Le Rwanda, en tant qu’Etat qui a vécu un génocide, nous comprenons la gravité de l’Holocauste autant que vous. La Shoah est un crime qui affecte profondément notre pays et nous avons un devoir de solidarité.

Nous avons la responsabilité collective de commémorer en commun et de traiter solidairement les conséquences de l’Holocauste et du génocide commis contre les Tutsi, notamment dans le traitement des traumatismes résiduels, dans l’organisation des politiques de mémoire, dans la préservation des sites historiques, dans la promotion de l’éducation et de la recherche.

Cette responsabilité implique de faire connaître les causes, les conséquences et la dynamique de ces crimes afin de renforcer la résilience des jeunes face aux idéologies de la haine.

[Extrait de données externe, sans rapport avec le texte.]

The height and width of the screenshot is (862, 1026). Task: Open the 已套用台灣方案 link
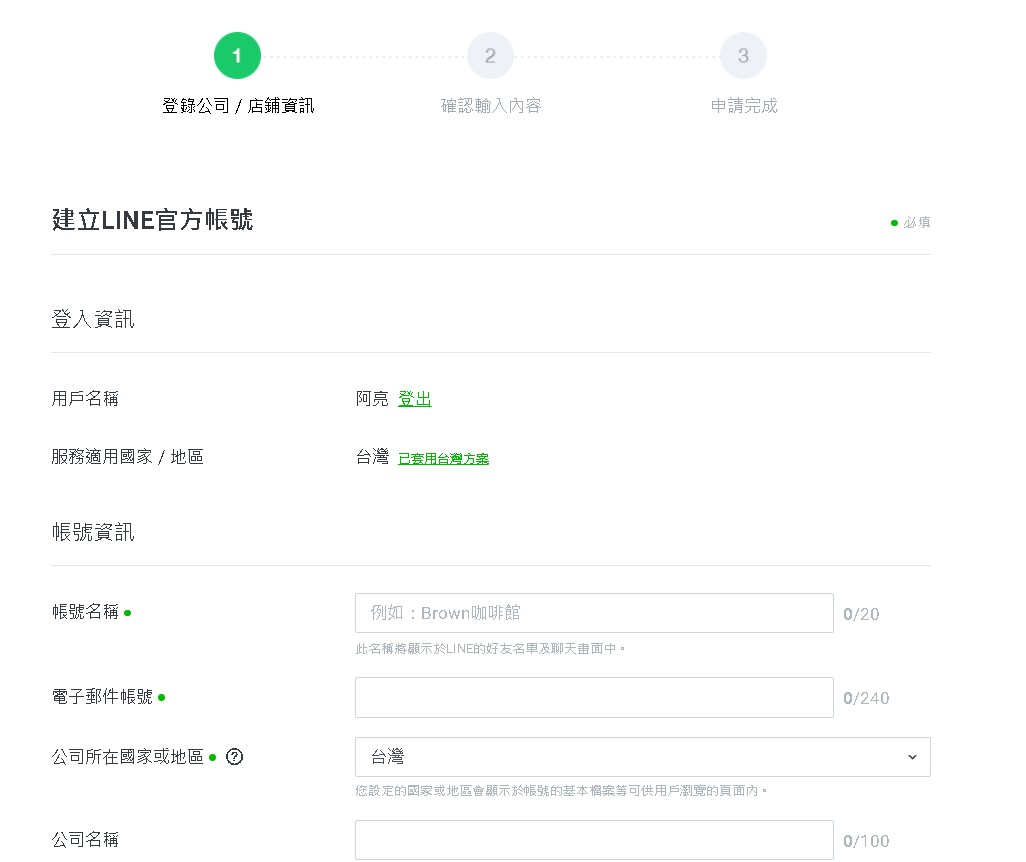pos(443,457)
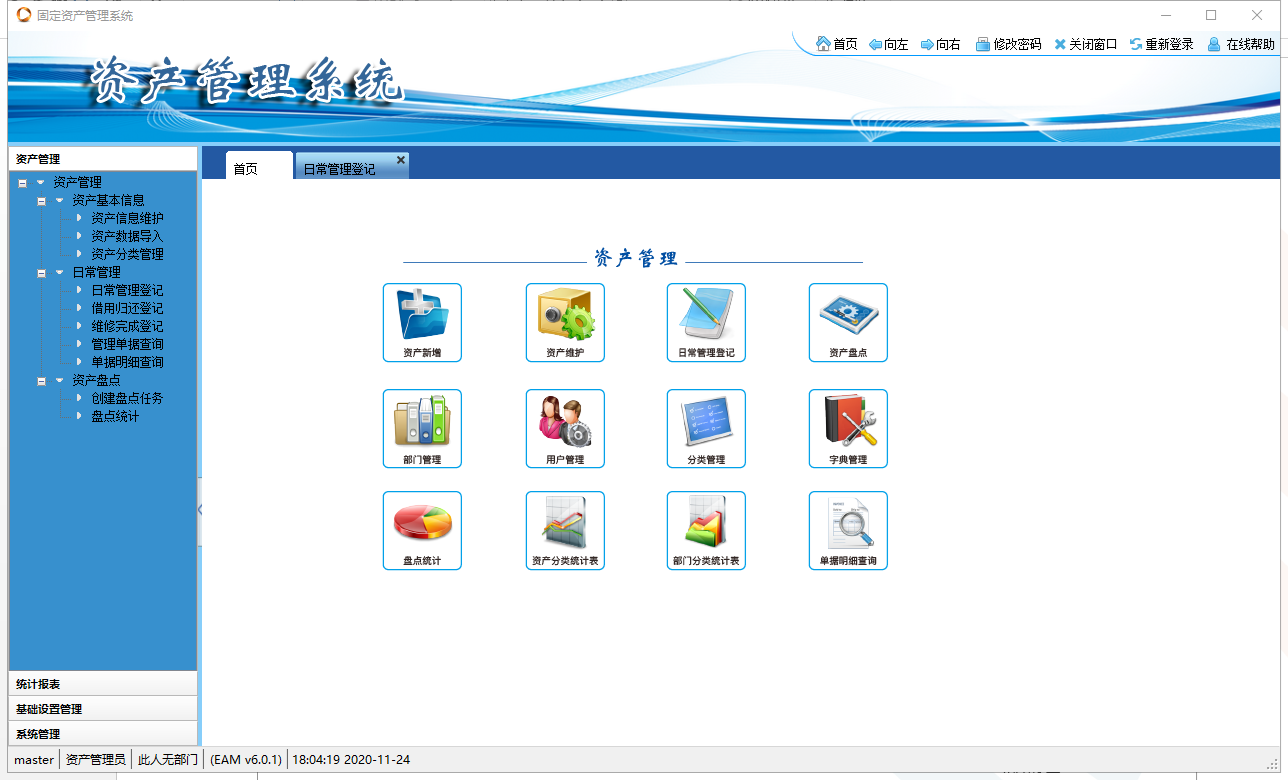Launch the 资产盘点 icon
Viewport: 1288px width, 780px height.
(848, 316)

Je conclus en réitérant encore une fois ma solidarité aux victimes de l’Holocauste, aux survivants ainsi qu’aux Etats d’Israël et d’Allemagne qui unissent leurs efforts pour commémorer en commun l’Holocauste, et en tirer des leçons d’humanité pour l’avenir.

Le Gouvernement rwandais sera toujours à vos côtés pour que Never Again soit à jamais une réalité de tous les instants. (Fin)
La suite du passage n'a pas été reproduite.